The defendant’s two lawyers, Mark O’Mara and Don West, claim they are working pro bono. This means they are not billing for the time they spend working on the case.
This does not mean that they are not billing for their costs, however, which will include money spent for investigation, expert witnesses, court reporters and transcripts of depositions. These costs could exceed $100,000 before this case is done.
Associated Investigative Services (AIS) filed suit in December against Mark O’Mara, the defendant and his wife for breach of contract alleging that they had refused to pay AIS approximately $27,000 for security and investigation services rendered pursuant to a contract negotiated and agreed to by O’Mara on behalf of the defendant. O’Mara filed an answer to the complaint apparently admitting the contract, but claiming that he advised AIS in August that a trustee was managing the account and conserving funds to pay substantial anticipated defense expenses.
The failure to pay AIS necessarily raises concerns regarding the solvency of the defense trust account and the ability of the defense to pay the “substantial anticipated defense expenses” that O’Mara mentioned.
In addition to comments about the significance of the AIS lawsuit, many of you have asked whether the donations to the account are nontaxable gifts or taxable as income to the defendant. I wrote about this back in May or June and said I believed they were nontaxable gifts, but I am not an expert in tax law, so I could be mistaken.
Grey Winter Sky provided this link in a comment this morning to an article in Forbes Magazine last June that reached the same conclusion that I did. Since the decision is up to the IRS, subject to the outcome of any appeals, we could both end up wrong.
Jun quoted Wikipedia to support his conclusion that the donations are taxable income. He said,
“According to wikipedia, Fogenhats’ defense fund does not count as a gift, so he has to pay taxes
“In the United States, the gift tax is governed by Chapter 12, Subtitle B of the Internal Revenue Code. The tax is imposed by section 2501 of the Code.[2] For the purposes of taxable income, courts have defined a “gift” as the proceeds from a “detached and disinterested generosity.”
For the time being, I am going to stick with my initial opinion that the donations are nontaxable to the defendant.
(The donors may have to pay a tax, depending on the amount they donate, but that is a different issue and beyond the scope of this article.)
Regardless whether the defendant has to pay an income tax on the donations, and if he does it would be a substantial amount, I am concerned whether there is enough money in the account to pay “the substantial anticipated defense expenses.”
O’Mara recently estimated the balance in the account had dropped to around $15,000 and there is no way that that amount will cover “the substantial anticipated defense expenses” as well as the continued living and security expenses.
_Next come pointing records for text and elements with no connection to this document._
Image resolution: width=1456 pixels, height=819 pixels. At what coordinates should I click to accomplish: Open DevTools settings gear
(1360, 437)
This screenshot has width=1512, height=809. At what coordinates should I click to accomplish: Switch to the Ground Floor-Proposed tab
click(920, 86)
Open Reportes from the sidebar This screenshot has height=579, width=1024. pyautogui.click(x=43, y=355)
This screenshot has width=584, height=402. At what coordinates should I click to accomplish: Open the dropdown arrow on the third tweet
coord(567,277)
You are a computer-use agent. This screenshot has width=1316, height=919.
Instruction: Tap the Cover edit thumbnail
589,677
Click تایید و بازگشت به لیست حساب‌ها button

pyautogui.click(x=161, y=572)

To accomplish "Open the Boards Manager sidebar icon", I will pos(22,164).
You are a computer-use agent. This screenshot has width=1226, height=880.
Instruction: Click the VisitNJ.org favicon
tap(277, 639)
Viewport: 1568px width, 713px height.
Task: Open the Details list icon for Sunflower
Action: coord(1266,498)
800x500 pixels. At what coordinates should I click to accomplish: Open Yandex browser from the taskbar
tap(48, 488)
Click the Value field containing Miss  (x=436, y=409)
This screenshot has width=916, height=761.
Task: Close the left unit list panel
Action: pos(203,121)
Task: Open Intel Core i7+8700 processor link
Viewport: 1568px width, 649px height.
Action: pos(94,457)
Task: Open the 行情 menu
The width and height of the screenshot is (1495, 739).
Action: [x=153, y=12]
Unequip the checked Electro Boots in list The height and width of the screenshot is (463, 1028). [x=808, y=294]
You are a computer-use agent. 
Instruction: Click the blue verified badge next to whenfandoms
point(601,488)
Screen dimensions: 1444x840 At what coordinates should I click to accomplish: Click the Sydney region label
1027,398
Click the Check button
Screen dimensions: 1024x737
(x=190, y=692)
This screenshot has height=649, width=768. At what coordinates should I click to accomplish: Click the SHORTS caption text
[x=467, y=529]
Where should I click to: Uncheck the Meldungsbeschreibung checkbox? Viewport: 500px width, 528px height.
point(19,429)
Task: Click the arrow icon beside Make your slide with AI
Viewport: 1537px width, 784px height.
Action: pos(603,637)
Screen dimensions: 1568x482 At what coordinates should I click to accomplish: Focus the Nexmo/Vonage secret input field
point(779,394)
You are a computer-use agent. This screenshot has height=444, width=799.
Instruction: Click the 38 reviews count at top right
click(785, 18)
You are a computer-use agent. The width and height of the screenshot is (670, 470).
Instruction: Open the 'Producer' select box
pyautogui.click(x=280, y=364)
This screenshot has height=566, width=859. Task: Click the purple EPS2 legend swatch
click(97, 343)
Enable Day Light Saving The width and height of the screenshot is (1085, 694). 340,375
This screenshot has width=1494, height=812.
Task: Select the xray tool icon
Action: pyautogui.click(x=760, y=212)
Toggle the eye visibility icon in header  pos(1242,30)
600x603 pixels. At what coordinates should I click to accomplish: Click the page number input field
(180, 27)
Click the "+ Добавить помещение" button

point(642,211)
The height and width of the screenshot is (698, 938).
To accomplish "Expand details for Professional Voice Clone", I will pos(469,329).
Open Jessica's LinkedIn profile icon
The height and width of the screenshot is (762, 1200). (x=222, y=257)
I suspect the civil suit against NBC was filed with the hope that NBC would settle the case quickly and the settlement amount would be added to the trust account to give some breathing room to the defense team. I doubt the case will settle because the claims against NBC and its reporters, even if true, do not establish that they caused any compensable harm to the defendant. He, and not the reporters, called Trayvon Martin a “fucking asshole” and a “fucking coon.” That is what I hear on the NEN recording and I am not alone. Therefore, that lawsuit is going nowhere.
I do not know if the defense continues to receive donations, but if they have slowed to a trickle as I imagine they have, then the defense is going to have to make a very important decision soon.
Hoping that future donations will be sufficient to pay “the substantial anticipated defense expenses” is not a viable and responsible strategy. It’s called gambling.
Sooner or later and preferably sooner rather than later, I believe the defense is going to have to claim indigency and seek an order permitting the defendant to proceed in forma pauperis. If granted, the court would appoint and compensate defense investigators and experts at substantially reduced rates.
No doubt such a move would cause an enormous loss of face for the defense, but that is infinitely more preferable than proceeding to trial without the assistance of defense investigators or experts.
Moreover, a conviction obtained without the assistance of defense investigators and experts might be reversed for ineffective assistance of counsel and that is a result that no one, except a convicted defendant, would desire.